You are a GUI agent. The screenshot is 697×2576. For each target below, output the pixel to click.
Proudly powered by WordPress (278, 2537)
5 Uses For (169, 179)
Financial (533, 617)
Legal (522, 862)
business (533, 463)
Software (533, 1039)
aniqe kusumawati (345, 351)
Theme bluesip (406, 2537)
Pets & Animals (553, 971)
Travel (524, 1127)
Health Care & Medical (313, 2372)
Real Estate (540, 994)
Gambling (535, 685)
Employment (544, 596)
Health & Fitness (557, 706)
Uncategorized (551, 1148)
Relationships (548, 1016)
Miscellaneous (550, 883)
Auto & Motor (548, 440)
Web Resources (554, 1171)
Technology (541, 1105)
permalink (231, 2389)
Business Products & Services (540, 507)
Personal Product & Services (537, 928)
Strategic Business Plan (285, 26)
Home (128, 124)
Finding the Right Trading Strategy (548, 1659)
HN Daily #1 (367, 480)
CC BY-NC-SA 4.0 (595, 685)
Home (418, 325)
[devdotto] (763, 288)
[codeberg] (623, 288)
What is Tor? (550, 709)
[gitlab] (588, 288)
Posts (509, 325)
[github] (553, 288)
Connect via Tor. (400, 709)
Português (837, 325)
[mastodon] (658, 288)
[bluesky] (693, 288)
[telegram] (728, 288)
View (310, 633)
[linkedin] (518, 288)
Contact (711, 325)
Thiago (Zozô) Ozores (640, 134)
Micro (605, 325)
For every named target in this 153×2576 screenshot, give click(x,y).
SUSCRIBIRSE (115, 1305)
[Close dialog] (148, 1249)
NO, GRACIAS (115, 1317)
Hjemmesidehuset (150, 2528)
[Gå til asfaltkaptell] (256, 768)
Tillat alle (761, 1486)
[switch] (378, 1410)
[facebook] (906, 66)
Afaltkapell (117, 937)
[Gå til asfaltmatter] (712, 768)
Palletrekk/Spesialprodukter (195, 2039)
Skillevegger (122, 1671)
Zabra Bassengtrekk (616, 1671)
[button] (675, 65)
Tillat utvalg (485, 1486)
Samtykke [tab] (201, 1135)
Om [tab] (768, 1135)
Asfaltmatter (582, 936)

━━━

- **What needs to be done**: Please go through the entries and show every line with the word "Services".

- **Reply**:
Business Products & Services (540, 507)
Personal Product & Services (537, 928)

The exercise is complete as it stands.